A military search party located Takeda, and she led authorities to a house
where Morgan had said he would wait for her. When she saw Morgan in the rear of
the building, she threw her arms around him. One of the officers, seeing the
gun in his hand, screamed, “Drop it!” Morgan hesitated, then, like a character
in a dime novel, spun the pistol on his finger, so that the butt faced the
officer, and handed it over. “It didn’t take you long to get here,” Morgan
said, and asked for a cigarette.
On January 15, 1948, at the age of nineteen, Morgan was sentenced by a
court-martial to five years in prison. “I guess I got what was coming to me,”
he said.
His mother, in her statement to the Red Cross, pleaded for help: “I
sincerely want him to be a boy that I can justly be proud of, not one to hang
my head in shame for having given him birth.”

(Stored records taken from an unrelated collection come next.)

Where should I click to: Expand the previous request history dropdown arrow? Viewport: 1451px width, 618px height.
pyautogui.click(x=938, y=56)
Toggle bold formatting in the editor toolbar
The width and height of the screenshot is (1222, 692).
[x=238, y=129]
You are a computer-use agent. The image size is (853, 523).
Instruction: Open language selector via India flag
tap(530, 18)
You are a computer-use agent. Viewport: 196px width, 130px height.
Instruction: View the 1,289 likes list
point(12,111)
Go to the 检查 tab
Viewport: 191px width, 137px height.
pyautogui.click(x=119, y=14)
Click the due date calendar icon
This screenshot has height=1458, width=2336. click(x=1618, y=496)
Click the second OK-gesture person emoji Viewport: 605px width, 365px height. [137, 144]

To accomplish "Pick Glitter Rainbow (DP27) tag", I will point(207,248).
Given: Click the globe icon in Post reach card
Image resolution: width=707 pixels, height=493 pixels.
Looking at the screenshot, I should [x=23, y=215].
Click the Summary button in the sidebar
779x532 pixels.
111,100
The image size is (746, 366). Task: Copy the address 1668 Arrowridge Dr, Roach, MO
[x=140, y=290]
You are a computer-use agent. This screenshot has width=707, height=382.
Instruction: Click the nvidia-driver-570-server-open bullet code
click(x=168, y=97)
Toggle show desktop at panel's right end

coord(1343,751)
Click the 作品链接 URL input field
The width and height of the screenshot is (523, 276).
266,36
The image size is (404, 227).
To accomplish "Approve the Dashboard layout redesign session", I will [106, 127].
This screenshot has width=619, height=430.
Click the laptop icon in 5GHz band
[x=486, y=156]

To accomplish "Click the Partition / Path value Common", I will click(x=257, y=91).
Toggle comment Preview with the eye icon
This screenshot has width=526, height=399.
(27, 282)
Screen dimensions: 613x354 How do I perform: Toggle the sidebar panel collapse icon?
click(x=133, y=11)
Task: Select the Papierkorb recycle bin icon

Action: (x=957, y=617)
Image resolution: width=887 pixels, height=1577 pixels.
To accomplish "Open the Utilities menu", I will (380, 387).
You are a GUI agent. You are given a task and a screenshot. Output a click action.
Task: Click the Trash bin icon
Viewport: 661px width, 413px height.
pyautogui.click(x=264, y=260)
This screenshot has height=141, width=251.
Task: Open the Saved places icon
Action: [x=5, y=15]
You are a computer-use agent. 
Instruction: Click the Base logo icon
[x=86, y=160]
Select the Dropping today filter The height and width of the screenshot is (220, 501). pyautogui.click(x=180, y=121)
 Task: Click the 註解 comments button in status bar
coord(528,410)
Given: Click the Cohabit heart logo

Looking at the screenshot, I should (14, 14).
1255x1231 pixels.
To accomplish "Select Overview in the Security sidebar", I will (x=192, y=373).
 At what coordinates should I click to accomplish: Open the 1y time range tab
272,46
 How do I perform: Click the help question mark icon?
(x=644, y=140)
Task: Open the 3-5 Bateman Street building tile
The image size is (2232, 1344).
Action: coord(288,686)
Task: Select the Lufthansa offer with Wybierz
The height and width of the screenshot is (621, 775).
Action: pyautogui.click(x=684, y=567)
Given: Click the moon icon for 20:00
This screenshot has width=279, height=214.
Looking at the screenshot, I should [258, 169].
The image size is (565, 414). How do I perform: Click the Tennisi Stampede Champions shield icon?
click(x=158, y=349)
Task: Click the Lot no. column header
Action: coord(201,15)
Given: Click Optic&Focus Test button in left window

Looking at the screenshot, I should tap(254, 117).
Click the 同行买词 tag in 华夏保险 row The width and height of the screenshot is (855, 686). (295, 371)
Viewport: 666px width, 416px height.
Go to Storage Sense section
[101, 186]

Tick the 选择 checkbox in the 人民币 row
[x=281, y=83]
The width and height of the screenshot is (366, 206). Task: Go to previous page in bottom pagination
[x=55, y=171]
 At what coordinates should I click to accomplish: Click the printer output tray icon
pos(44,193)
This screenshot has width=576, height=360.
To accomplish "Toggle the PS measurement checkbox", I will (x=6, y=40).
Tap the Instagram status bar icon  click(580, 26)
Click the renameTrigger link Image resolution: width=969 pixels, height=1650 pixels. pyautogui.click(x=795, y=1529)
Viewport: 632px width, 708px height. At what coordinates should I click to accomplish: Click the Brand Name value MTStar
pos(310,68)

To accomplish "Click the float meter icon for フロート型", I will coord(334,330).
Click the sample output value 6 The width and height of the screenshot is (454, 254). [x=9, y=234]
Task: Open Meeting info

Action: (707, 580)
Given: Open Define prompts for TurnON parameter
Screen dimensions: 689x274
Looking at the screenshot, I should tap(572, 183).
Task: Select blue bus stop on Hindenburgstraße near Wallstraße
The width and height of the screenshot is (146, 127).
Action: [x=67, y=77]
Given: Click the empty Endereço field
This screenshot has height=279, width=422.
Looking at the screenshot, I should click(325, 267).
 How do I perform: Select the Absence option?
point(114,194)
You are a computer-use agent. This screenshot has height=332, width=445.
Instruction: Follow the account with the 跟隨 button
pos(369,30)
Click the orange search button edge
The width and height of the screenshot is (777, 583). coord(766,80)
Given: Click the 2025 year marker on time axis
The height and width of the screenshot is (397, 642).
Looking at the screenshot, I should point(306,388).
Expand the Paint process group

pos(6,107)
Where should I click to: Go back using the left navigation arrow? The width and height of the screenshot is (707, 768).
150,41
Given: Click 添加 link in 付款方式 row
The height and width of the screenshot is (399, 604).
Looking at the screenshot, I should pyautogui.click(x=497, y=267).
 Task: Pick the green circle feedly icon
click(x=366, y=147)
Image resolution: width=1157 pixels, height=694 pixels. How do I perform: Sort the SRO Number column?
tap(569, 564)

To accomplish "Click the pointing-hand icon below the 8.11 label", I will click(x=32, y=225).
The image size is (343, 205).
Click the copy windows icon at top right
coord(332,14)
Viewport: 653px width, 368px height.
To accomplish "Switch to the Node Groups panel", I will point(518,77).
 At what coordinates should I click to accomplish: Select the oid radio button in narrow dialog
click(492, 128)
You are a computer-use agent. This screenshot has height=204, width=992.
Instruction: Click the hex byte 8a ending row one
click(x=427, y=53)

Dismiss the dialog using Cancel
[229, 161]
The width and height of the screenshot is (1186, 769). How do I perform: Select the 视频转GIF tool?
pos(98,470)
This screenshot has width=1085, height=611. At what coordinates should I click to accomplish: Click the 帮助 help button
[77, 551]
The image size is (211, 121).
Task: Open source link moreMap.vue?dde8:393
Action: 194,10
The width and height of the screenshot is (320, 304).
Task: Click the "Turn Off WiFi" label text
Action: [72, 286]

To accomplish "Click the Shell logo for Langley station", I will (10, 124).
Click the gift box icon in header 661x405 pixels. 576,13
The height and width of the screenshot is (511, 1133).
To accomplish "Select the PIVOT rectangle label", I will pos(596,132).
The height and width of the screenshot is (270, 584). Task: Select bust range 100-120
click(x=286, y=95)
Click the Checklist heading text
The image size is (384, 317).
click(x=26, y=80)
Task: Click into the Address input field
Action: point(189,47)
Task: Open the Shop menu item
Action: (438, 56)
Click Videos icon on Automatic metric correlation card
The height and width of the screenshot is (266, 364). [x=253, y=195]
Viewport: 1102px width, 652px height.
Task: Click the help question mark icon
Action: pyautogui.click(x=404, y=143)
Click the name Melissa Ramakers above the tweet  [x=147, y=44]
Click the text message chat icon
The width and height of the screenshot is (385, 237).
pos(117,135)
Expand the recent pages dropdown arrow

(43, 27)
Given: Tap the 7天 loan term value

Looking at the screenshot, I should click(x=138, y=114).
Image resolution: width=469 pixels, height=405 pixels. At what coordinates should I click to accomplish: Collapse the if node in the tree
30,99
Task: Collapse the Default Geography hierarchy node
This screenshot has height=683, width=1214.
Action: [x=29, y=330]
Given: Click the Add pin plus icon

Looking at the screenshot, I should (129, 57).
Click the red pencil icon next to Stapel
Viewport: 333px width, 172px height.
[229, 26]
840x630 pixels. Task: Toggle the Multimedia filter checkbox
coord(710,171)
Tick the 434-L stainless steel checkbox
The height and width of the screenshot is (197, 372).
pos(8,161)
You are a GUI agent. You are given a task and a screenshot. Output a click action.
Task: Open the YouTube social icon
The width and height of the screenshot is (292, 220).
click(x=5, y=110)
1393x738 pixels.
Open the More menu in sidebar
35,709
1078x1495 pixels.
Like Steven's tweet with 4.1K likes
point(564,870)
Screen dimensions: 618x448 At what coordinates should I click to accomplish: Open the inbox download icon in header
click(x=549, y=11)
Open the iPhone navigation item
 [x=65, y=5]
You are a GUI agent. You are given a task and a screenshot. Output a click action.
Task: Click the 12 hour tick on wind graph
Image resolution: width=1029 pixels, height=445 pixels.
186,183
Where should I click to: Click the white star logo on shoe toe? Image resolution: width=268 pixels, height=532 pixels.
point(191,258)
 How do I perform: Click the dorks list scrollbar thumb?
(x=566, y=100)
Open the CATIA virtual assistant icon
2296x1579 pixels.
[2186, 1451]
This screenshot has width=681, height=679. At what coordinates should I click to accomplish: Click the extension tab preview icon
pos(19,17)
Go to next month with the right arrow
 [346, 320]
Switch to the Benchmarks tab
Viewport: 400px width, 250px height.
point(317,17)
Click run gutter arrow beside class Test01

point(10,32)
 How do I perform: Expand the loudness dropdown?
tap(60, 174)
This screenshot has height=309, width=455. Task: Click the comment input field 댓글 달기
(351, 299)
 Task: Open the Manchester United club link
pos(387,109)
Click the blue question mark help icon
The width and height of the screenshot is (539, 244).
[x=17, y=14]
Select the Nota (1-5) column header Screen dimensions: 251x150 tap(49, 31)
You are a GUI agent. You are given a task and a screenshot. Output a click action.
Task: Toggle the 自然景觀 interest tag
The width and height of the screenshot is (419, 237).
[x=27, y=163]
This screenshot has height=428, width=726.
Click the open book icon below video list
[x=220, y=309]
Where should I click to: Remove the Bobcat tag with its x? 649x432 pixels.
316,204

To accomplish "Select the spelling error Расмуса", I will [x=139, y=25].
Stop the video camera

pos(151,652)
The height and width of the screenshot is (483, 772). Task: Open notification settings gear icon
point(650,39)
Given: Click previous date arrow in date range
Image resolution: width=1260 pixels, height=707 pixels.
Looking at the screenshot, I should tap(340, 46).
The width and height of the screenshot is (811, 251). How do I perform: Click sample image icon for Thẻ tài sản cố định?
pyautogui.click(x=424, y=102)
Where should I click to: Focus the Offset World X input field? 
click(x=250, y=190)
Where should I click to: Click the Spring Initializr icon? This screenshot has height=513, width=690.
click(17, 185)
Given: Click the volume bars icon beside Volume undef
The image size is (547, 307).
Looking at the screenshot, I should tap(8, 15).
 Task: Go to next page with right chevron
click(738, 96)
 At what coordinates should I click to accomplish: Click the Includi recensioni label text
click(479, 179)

Morgan was eventually transferred to a federal prison in Michigan. He
enrolled in a class on American history; studied Japanese and German, the
languages Takeda spoke; attended “religious instruction classes”; and sang in
the church choir. In a progress report, a prison official wrote, “The Chaplain
has noticed that inmate Morgan has developed a sense of social responsibility”
and “is doing everything possible to improve himself and be an asset to
society.”
Morgan was released early, on April 11, 1950. Though he had once hoped to
reunite with Takeda and their son, the relationship had been severed. Morgan
eventually moved to Florida, where he took a job in a carnival, as a fire
swallower, and mastered the use of knives. He began a romance with the
carnival’s snake charmer, Ellen May Bethel. A small, tempestuous woman with
black hair and green eyes, she was “gorgeous,” a relative says. In the spring
of 1955, Morgan and Bethel had a child, Anne. They were married several months
later, and in 1957 they had a son, Bill.
Morgan struggled to be an “asset to society,” but he seemed trapped by his
past. He was an ex-con and a dishonorably discharged soldier—a stain that he
tried, futilely, to expunge from his record. Morgan later told a friend that,
during this period, “he was nothing.”
According to an F.B.I. informant, Morgan went to work for the Mafia,
running errands for Meyer Lansky, the diminutive Jewish gangster known as
Little Man. In addition to overseeing rackets in the United States, Lanksy had
become the kingpin of Havana, controlling many of its biggest casinos and night
clubs. A Mob associate once described how Lansky “took Batista straight back to
our hotel, opened the suitcases and pointed at the cash. Batista just stared at
the money without saying a word. Then he and Meyer shook hands.”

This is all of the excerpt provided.